Your assignment - Leaving the pictures aside, return all of the data below exactly.

Pixel coordinate grounding data -
####
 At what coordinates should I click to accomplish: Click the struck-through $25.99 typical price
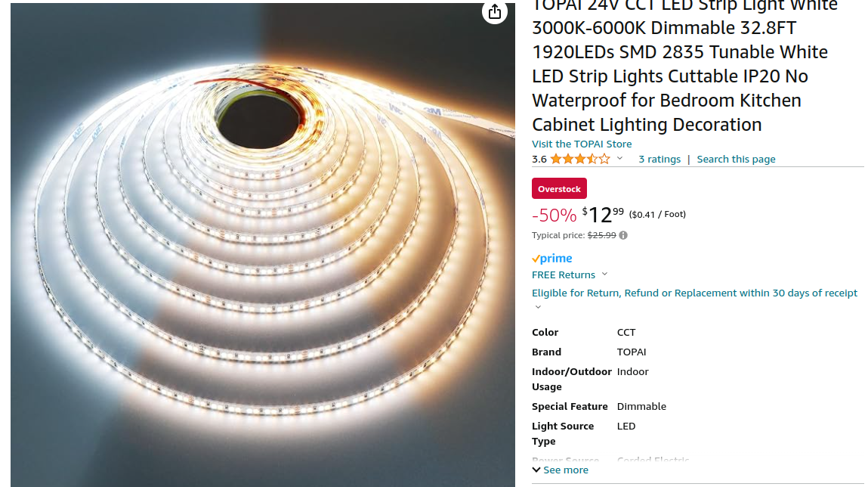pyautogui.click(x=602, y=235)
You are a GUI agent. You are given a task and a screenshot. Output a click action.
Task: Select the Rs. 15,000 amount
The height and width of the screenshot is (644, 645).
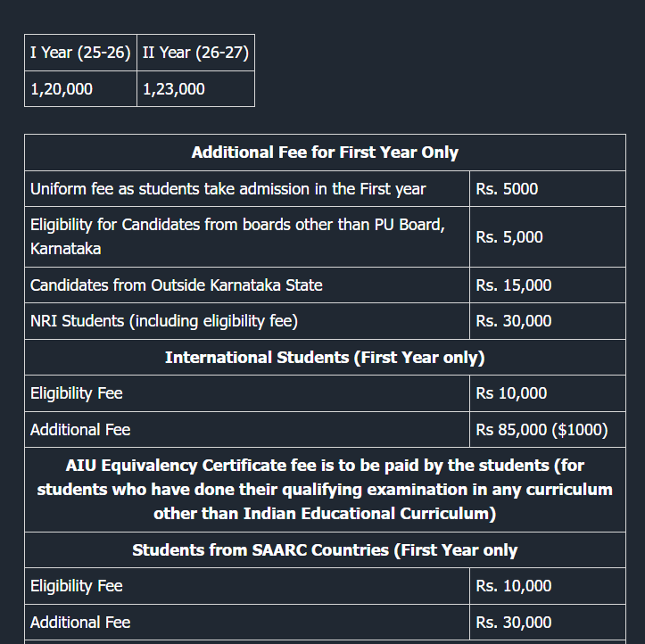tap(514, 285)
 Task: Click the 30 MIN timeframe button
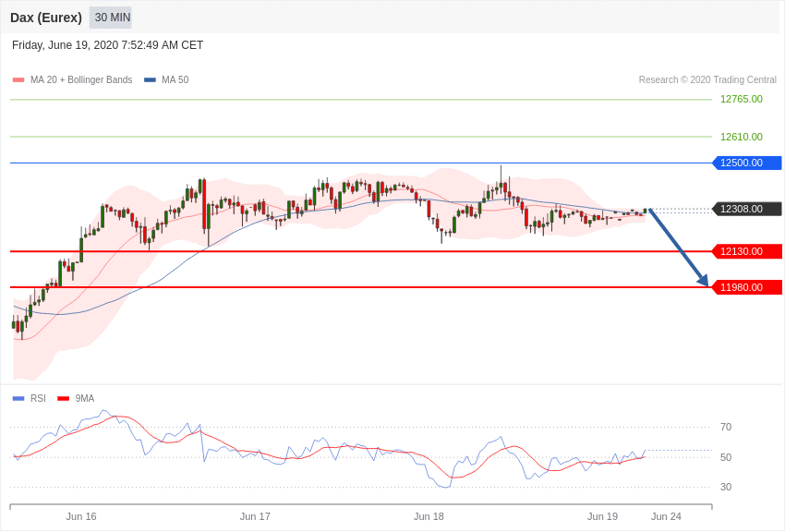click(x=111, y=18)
####
Response to the task -
 At what coordinates should I click to accomplish: Click the struck-through $25.99 typical price
pyautogui.click(x=602, y=235)
You are a GUI agent. You are given a task and a screenshot. Output a click action.
Task: Select the Rs. 15,000 amount
The height and width of the screenshot is (644, 645).
tap(514, 285)
 Task: Click the 30 MIN timeframe button
click(x=111, y=18)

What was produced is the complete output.